Since the dimensions involved here are much smaller than the radius of curvature of the Earth we can treat this problem as set in a two dimensional flat surface.

Approach : To solve this problem we are going to take the check point as located at the coordinate origin and represent the positions of the coast guard ship and the distressed ship which are given in the polar form. Remember in polar representation of vectors the angle is always measures from the positive X axis (East) along the counter-clock wise direction.

#\vec{A] # - Position vector of the coast guard ship as measured from the checkpoint (coordinate origin),
#\vec{B}# - Position vector of the distressed ship, as measured from the check point (coordinate origin)
#\vec{C}# - Position vector of the distressed ship, as measured from the coast guard ship.

If you illustrate the problem in a simple two-dimensional rectangular grid system it is easy to see that,

#\vec{A}+\vec{C}=\vec{B}; \qquad => \qquad \vec{C} = \vec{B} - \vec{A}. \qquad #

#\vec{A}# and #\vec{B}# are given in their polar forms. To find #\vec{C}# it is better to convert them to cartesian forms. Because, in their cartesian form, the operation of vector addition/subtraction is simply a question of adding/subtracting their components.

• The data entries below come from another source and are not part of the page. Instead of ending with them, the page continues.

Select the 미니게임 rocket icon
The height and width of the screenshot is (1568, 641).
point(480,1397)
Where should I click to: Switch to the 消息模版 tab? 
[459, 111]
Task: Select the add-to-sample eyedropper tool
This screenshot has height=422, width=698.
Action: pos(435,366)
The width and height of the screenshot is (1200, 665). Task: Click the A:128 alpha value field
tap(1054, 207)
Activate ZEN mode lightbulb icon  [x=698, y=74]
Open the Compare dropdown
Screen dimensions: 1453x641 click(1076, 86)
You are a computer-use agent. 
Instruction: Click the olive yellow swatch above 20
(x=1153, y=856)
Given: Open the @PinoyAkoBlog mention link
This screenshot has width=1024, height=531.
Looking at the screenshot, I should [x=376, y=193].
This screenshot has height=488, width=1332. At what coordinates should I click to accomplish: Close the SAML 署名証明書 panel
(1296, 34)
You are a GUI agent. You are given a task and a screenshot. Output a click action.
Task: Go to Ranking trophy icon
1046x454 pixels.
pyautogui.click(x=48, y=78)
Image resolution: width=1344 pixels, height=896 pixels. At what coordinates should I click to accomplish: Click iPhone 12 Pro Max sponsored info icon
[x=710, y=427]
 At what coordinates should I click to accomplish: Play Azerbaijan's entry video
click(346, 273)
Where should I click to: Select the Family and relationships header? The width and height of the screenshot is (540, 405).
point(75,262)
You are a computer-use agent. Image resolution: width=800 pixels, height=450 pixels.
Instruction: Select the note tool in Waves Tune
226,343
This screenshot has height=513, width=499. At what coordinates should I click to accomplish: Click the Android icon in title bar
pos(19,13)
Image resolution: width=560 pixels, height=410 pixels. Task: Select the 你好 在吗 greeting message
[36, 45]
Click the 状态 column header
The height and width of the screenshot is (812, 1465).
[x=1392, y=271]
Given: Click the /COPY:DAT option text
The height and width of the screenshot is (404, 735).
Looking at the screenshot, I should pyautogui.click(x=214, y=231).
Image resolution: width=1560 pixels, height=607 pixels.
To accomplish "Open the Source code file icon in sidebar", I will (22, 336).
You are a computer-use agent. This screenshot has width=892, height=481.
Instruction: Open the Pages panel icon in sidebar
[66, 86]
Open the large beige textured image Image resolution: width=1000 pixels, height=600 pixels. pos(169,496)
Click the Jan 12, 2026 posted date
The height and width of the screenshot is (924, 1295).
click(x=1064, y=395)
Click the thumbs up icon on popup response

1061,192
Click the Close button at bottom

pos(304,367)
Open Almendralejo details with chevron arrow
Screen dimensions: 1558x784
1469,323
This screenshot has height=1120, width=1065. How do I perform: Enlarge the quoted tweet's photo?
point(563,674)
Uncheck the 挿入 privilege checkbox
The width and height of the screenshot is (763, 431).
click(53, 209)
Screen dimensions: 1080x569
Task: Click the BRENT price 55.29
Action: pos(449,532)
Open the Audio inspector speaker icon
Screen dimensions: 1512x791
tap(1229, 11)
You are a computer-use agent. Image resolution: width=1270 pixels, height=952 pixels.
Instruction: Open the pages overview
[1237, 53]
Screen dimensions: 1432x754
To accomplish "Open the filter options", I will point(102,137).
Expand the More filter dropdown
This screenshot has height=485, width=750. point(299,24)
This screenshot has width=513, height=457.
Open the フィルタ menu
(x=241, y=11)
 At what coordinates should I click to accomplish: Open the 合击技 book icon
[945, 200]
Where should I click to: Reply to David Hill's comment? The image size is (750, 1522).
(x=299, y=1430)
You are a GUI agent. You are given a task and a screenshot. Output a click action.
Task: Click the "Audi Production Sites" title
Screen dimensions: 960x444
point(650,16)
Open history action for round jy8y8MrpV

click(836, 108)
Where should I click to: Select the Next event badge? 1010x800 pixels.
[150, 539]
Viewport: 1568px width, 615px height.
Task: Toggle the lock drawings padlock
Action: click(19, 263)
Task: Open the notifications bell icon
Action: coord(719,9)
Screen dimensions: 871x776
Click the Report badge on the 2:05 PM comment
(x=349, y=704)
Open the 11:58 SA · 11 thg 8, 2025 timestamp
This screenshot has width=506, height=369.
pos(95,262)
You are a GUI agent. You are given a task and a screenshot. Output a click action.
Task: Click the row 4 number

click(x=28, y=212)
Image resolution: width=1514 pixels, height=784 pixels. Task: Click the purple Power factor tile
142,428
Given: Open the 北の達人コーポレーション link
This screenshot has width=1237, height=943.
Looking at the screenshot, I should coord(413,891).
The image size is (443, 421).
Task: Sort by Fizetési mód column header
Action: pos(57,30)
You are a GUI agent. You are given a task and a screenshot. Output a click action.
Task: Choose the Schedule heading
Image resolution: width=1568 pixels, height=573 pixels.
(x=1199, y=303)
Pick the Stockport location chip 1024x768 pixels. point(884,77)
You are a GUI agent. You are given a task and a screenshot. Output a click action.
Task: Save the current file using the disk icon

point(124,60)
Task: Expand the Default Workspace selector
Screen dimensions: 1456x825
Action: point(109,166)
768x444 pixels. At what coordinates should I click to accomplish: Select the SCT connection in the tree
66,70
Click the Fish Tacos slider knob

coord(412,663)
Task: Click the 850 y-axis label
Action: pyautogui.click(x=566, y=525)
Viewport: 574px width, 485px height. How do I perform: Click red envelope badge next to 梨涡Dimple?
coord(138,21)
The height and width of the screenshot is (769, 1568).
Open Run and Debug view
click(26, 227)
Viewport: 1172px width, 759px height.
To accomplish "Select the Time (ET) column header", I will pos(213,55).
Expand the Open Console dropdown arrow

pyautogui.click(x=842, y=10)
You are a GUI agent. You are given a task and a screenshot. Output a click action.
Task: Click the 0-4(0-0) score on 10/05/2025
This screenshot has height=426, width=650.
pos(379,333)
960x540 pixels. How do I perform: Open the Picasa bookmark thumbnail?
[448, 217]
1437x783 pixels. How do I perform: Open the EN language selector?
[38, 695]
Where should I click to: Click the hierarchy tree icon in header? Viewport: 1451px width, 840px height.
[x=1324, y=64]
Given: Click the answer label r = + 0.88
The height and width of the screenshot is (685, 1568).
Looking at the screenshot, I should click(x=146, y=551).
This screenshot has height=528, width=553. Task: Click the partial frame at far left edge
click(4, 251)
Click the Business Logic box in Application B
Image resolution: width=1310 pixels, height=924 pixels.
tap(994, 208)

#\vec{A} = (r_A,\theta_A) = (X_A, Y_A); #
#r_A=35km, \qquad \theta_A=180^{\circ}-42^{\circ}=138^{\circ}#
#X_A=r_A\cos\theta_A = -26.01 km,#
#Y_A=r_A\sin\theta_A = +23.42 km#

#\vec{B} = (r_B,\theta_B) = (X_B, Y_B); #
#r_B=20km, \qquad \theta_B=360^{\circ}-36^{\circ}=324^{\circ}#
#X_B=r_B\cos\theta_B = 16.18 km#
#Y_B=r_B\sin\theta_B = -11.75 km#

#\vec{C} = (r_C,\theta_C) = (X_C, Y_C); \qquad \vec{C}=\vec{B} -\vec{A};#
#X_C=X_B-X_A=+42.19 km#
#Y_C=Y_B-Y_A=-35.17 km#
This gives us the position of the distressed ship as measured from the coast guard ship in its cartesian form. This shows that the coast guard ship has to travel #42.19 km# to the East and #35.17 km# to the south . To find this in terms of the straight line distance and angle, convert it to its polar form,

#r_C=\sqrt{X_C^2+Y_C^2} = 54.93 km;#
#\theta_C=\tan^{-1}(Y_C/X_C)=-39.81^{\circ}#.

So the coast guard must travel #54.93 km# along a direction that is #39.81^{\circ}# to the South of East .